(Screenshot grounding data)
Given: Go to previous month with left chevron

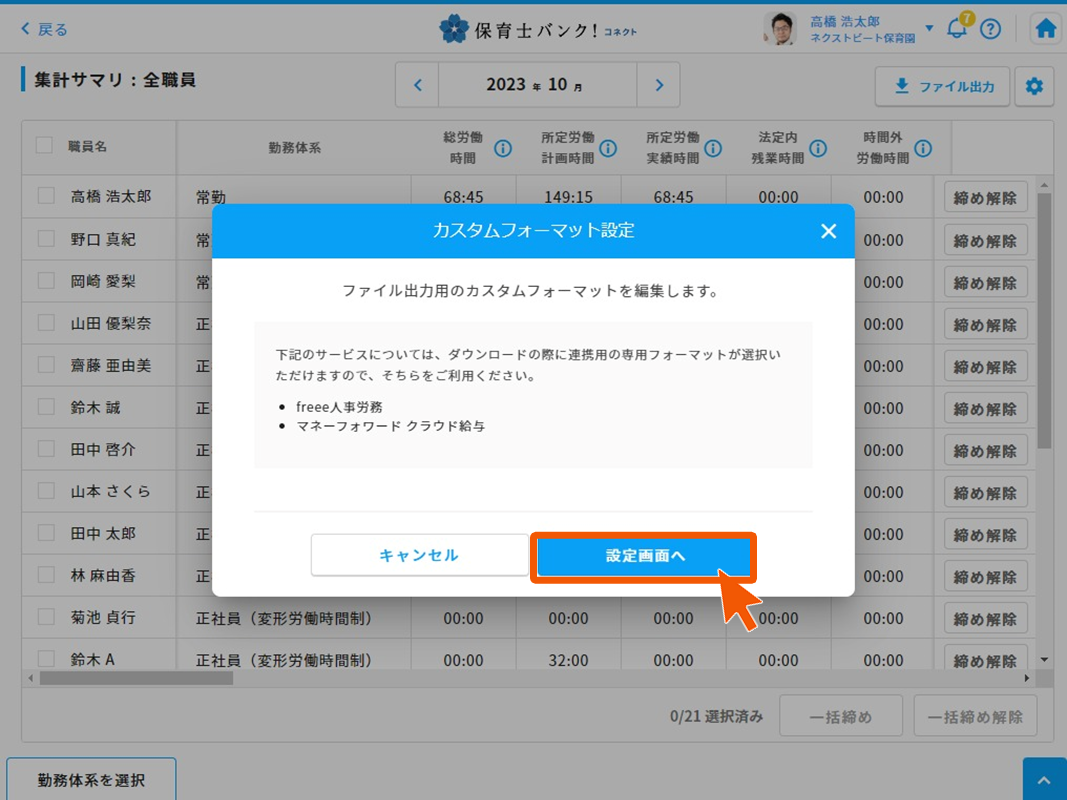Looking at the screenshot, I should click(418, 85).
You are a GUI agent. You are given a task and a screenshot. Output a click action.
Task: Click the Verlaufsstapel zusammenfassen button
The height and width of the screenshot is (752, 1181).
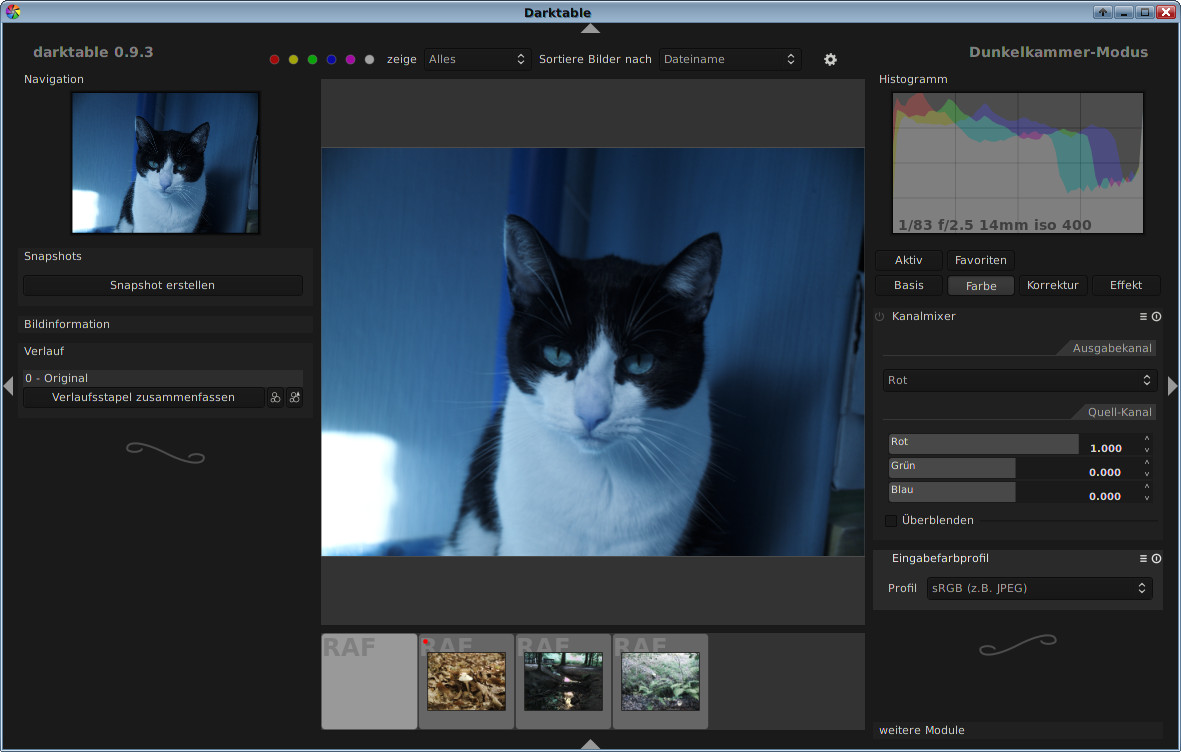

• WHAT YOU HAVE TO DO
The whole of the data above needs retyping exactly, with pictures omitted.

• PROBLEM SOLUTION
Given: Go to previous month with left chevron

Looking at the screenshot, I should click(418, 85).
You are a GUI agent. You are given a task and a screenshot. Output a click action.
Task: Click the Verlaufsstapel zusammenfassen button
The height and width of the screenshot is (752, 1181).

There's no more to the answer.